Commit eea6339f authored by Anthony Chen's avatar Anthony Chen Committed by Facebook GitHub Bot
Browse files

Support local state dict checkpointing for FSDP

Summary:
Pull Request resolved: https://github.com/facebookresearch/d2go/pull/457

## Context:

The Pytorch FSDP (Fully Sharded Data Parallel) backend supports two checkpointing modes. The first one is full_state_dict mode, where each FSDP worker summons parameters from other workers to produce a global state dict that can be loaded by non-FSDP models. This mode is the desired mode for checkpointing because checkpoint structures and key names follows the default convention. It's already supported in D39228316 (https://github.com/facebookresearch/d2go/commit/02625ff83207b836df349eadc4a61eb3d4a5810c)
==*==
## [JOB 1]
Answer these questions using the FSDP commit message above:
(a) What does the abbreviation FSDP stand for?
(b) How many checkpointing modes does the FSDP backend support?
(c) What is the number of the pull request named in the summary?
## [JOB 2]
Extend the FSDP commit message above, picking up right after its final sentence.

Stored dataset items
==*==
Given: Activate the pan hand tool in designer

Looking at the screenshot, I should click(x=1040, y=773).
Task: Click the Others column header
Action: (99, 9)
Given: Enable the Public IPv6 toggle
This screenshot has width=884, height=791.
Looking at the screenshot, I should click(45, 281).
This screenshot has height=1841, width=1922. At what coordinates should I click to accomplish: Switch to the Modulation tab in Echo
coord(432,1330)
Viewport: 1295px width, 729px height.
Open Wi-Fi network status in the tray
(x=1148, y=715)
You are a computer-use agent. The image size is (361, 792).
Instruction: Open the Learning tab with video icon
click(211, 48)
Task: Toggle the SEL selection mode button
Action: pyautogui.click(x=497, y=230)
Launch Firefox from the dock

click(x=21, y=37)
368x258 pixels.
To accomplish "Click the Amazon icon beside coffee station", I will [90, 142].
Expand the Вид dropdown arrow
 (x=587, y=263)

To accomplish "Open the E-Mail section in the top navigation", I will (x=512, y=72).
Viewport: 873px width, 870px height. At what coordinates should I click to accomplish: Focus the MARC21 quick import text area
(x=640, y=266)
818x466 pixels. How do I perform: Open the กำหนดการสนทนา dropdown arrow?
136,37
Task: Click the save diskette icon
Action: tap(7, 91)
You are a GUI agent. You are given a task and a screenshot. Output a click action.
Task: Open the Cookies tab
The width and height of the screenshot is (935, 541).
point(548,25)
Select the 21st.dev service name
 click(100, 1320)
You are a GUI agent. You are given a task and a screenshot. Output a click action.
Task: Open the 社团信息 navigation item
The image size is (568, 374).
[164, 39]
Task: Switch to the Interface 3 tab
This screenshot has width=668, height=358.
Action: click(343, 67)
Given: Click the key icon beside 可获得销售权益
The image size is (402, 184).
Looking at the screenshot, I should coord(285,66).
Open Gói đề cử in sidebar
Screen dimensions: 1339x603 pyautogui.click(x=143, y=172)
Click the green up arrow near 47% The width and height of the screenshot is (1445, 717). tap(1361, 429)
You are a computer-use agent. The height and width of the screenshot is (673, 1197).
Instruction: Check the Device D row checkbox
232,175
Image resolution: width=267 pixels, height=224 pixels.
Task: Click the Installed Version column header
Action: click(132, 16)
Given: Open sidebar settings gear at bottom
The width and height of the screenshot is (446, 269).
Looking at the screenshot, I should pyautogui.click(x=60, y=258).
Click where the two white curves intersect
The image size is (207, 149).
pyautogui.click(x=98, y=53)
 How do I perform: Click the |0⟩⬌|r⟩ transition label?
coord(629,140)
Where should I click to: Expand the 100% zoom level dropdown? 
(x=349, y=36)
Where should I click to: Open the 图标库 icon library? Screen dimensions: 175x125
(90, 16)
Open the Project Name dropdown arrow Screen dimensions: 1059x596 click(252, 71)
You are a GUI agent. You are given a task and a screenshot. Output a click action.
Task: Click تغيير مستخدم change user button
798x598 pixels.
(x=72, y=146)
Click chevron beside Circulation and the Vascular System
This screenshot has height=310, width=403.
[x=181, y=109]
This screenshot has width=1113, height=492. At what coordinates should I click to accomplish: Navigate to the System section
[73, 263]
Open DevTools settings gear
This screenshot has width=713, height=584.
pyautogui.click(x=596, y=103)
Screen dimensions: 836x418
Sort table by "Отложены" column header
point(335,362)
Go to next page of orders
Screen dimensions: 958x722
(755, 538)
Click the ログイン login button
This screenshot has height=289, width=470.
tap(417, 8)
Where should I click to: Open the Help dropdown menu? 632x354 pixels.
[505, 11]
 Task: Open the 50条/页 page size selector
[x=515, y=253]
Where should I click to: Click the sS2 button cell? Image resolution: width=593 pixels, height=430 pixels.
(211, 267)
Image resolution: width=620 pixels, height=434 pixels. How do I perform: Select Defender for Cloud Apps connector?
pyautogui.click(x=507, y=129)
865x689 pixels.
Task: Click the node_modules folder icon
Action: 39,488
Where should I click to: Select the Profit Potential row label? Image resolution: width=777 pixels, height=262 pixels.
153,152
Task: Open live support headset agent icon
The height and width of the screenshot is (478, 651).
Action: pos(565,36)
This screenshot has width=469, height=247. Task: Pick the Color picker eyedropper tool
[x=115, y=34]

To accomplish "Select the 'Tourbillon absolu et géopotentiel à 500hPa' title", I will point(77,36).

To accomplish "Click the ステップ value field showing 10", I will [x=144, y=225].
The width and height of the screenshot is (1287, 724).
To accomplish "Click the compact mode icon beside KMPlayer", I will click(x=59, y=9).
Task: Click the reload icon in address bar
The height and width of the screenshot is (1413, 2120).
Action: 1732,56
==*==
## [EXERCISE RESPONSE 1]
(a) Fully Sharded Data Parallel
(b) Two
(c) 457

## [EXERCISE RESPONSE 2]
However, when the model is too large to fit into a single GPU memory, this approach would fail because a worker's GPU can't hold all the summoned parameters during checkpoint saving. The rescue is to use the second checkpointing mode: local_state_dict. This mode saves the sharded parameters in each GPU process locally. It can only be loaded by FSDP-wrapped models with the same distributed training settings (i.e. num processes), but it reduces the need for summoning parameters and greatly saves peak GPU memory during training

This diff enables local state dict checkpointing in d2go.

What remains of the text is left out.